Preparare pozzatti rivestiti di poli-due idrossietile metacrilato o poliema sciogliendo due grammi di poliema in 100 millilitri di etanolo al 95% e mescolando la soluzione durante la notte su una piastra calda di 55 gradi Celsius. Il giorno successivo, aggiungere 250 microlitri della soluzione ad ogni pozzo di una piastra da 24 po 'e asciugare la piastra durante la notte in un forno a 60 gradi Celsius. Inizia la differenziazione degli epatociti rimuovendo attentamente l'MT per servire un mezzo dalle cellule precedentemente seminate e sostituendolo con un millilitro di mezzo di differenziazione dell'endoderma fresco.
Per le cellule staminali embrionali umane, aggiornare il mezzo ogni 24 ore per tre giorni. È importante iniziare la differenziazione degli epatociti 24 ore dopo la semina per evitare la differenziazione cellulare spontanea. Dopo l'induzione definitiva dell'endoderma, passare il mezzo al mezzo di differenziazione dell'epatoblasto per cinque giorni.
Sostituire il mezzo ogni due giorni, eseguendo l'ultima modifica l'ultimo giorno di specifica dell'epatoblasto. Per trasferire le epatosfere nei pozzi rivestiti in poliema preparati, lavare le cellule con mezzo di maturazione epatocita e quindi aggiungere un millilitro del mezzo integrato con 10 nanogrammi per millilitro HGF e 20 nanogrammi per millilitro OSM. Pipettare la soluzione su e giù più volte per sollevare le epatosfere dalla micro piastra di agarosio e trasferirle in un pozzo rivestito in poli-ema.

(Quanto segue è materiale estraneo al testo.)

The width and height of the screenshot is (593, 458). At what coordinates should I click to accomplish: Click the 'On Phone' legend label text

Lavare la microstra di agarosio con un millilitro del mezzo di maturazione epatocita integrato e trasferire il mezzo al pozzo rivestito in poliema. Utilizzando una pipetta P-100, aspirare con cura il mezzo in eccesso senza rimuovere le epatosfere fino a quando non rimane circa un millilitro di mezzo nel pozzo. Rinfrescare il mezzo ogni 48 ore per 12 giorni.

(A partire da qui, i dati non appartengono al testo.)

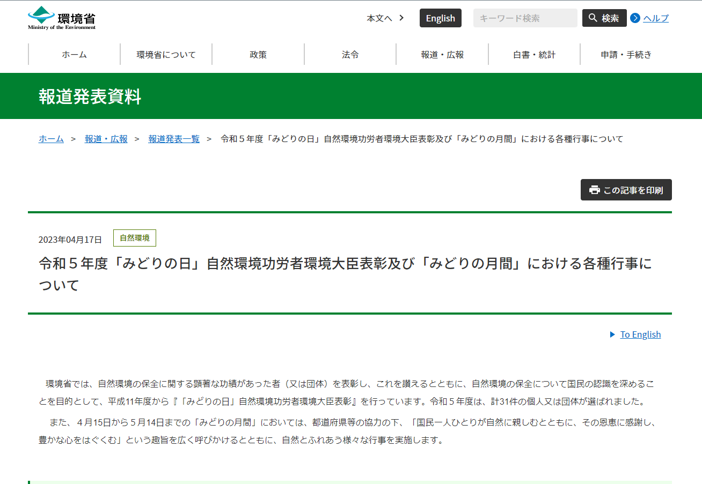702x484 pixels.
Task: Click the この記事を印刷 button
Action: (626, 189)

Se si lavora con cellule staminali embrionali, passare dal mezzo al mezzo di mantenimento degli epatociti al giorno 20 rimuovendo il mezzo di maturazione, lavando le cellule con mezzo di mantenimento e quindi aggiungendo un millilitro di mezzo di mantenimento integrato. Dopo questo, aggiornare il mezzo ogni 48 ore. I cambiamenti immediati devono essere eseguiti con attenzione per evitare gravi stress e distorsioni di questa struttura sferica.
La colorazione degli epatociti nei marcatori mesenchimali rivela che le epatosfere formate usando questa tecnica sono composte da cellule simili a epatociti che circondano un nucleo di cellule mesenchimali. Altre proteine tipicamente espresse in epatociti si trovano anche sullo strato esterno delle sfere. L'analisi funzionale degli enzimi citocromi P450 o CYP nelle colture di epatosfera di 30 giorni ha mostrato che le sfere 3D mostrano livelli rispettabili di attività cyp rispetto agli epatociti primari umani.

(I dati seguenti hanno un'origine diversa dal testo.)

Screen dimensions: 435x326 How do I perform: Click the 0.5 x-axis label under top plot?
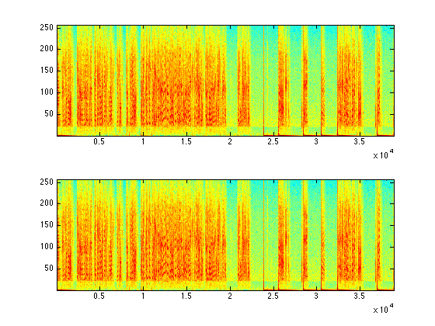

Inoltre, si può dimostrare che le epatosfere secernono proteine epatiche come l'albumina e l'alfa-fetoproteina. La cosa più importante da ricordare per questo protocollo è pipettare delicatamente su e giù per la soluzione contenente epatosfere 3D quando le trasferiscono nella piastra rivestita in poli-ema. Questo aiuta a evitare di danneggiarli.
Una volta padroneggiata, questa metodologia consente la generazione di sfere epatiche 3D che rimangono funzionali per oltre un anno in vitro con molteplici applicazioni nella modellazione e nello screening dei farmaci deceduti. Guardando al futuro, questa tecnologia potrebbe essere utilizzata come piattaforma per sviluppare ulteriori tessuti entodermi e mesenchimali con architetture complesse.